## Excerto do documento
▼
Statement of Shareholder’s Equity
A actividade da empresa tem um directo resultado nos detentores do capital.
Esta declaração mostra as alterações do valor do capital próprio do inicio ao fim do exercicio do periodo.
Preço intrínseco vs Preço de mercado
Para avaliar se iremos fazer dinheiro com a compra de uma acção tem de se determinar o valor desta. Se comprarmos uma acção que está demasiado sobrevalorizada, dificilmente iremos fazer dinheiro, pois eventualmente o valor virá por ai abaixo. Ao contrário, se adquiririmos um título que está desvalorizado e houver um catalista que provoque a subida deste valor, é um bom investimento, pois comprarmos uma parte de uma empresa que vale mais do que pagámos.
Como se determina o valor de uma empresa?
Há vários métodos:
Método#1 – Cost approach
Método#2 – Market approach(relative value)
Método#3 – Discounted Cash Flow(Intrinsic value)
Método#1 – Cost approach
Aproximação por custo ou análise de transacções precedentes é uma forma de avaliação da empresa onde se compara esta com outras similares que tenham sido adquiridas recentemente.
Um método conhecido é o EPV (Earnings Power Value), onde a questão se põe é: quanto custa comprar isto tudo que o negócio tem, adquirir os clientes todos, instalar as fábricas, lojas e contratar as pessoas? No fim do cálculo, se o valor por acção é superior ao valor presente da empresa lider de mercado, então é mau negócio. Caso contrário, deve-se avançar.
Método#2 – Comparables Analysis
Análise por comparáveis, é um método de avaliação onde se compara o valor presente de um negócio com outros similares através de múltiplos: P/E, P/S, P/BV, EV/EBITDA e outros rácios.
A lógica é ver o seguinte: Por exemplo comparando P/E entre duas empresas:
-se um título esta a ser transaccionado por $10.00 e a empresa tem $2.00 de resultados líquidos, tem um P/E =5
-se outra similar está a ser transaccionada por $10.00 e a empresa tem $4.00 de resultados líquidos, tem um P/E =2.5. Ao mesmo preço temos uma empresa que tem mais resultados líquidos, o que é à partida mais favorável.
Claro que não se pode decidir apenas por um indicador. Uma empresa poder ter menos resultados liquidos porque investiu mais nesse período.
▲
Registos de localização de elementos:
▼
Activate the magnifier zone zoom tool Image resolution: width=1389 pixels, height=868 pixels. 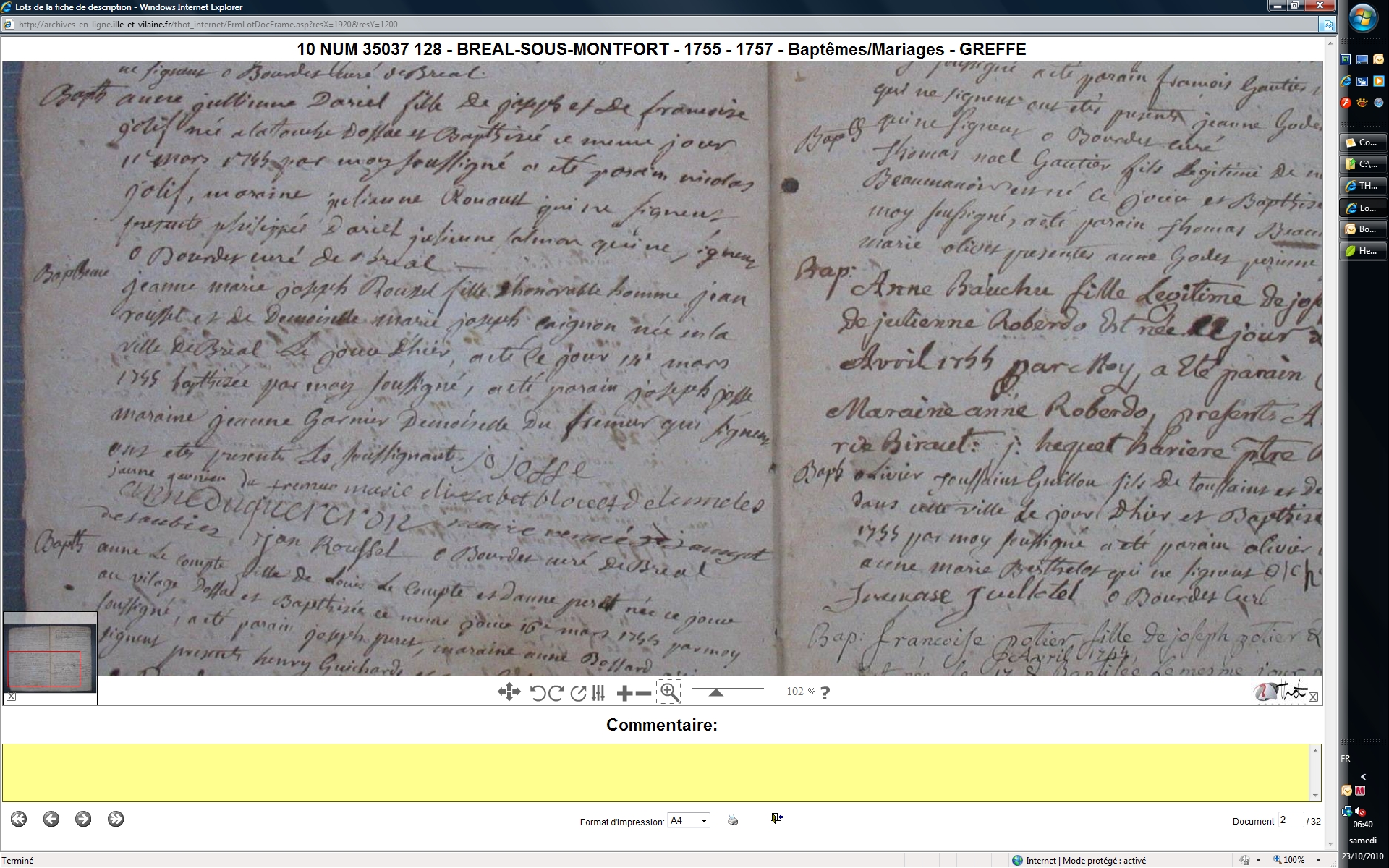coord(669,692)
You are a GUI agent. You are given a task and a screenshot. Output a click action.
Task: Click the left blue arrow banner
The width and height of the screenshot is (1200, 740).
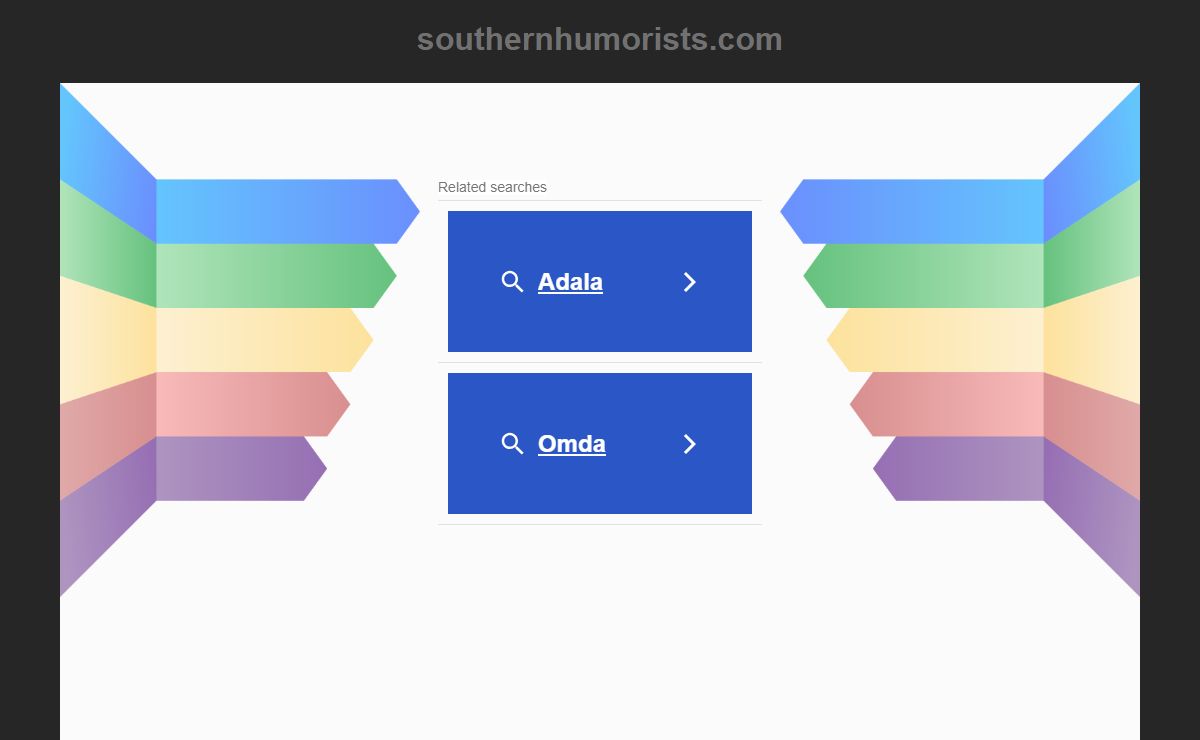coord(288,211)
▲
## Tarefas a realizar
a – No texto sobre avaliação de empresas, por extenso, o que significa a sigla EPV?
b – Indique todos os múltiplos referidos pelo nome na descrição da análise por comparáveis do texto sobre avaliação de empresas.
Este material tem outra origem.

## Respostas por ordem
a – Earnings Power Value.

b – P/E, P/S, P/BV, EV/EBITDA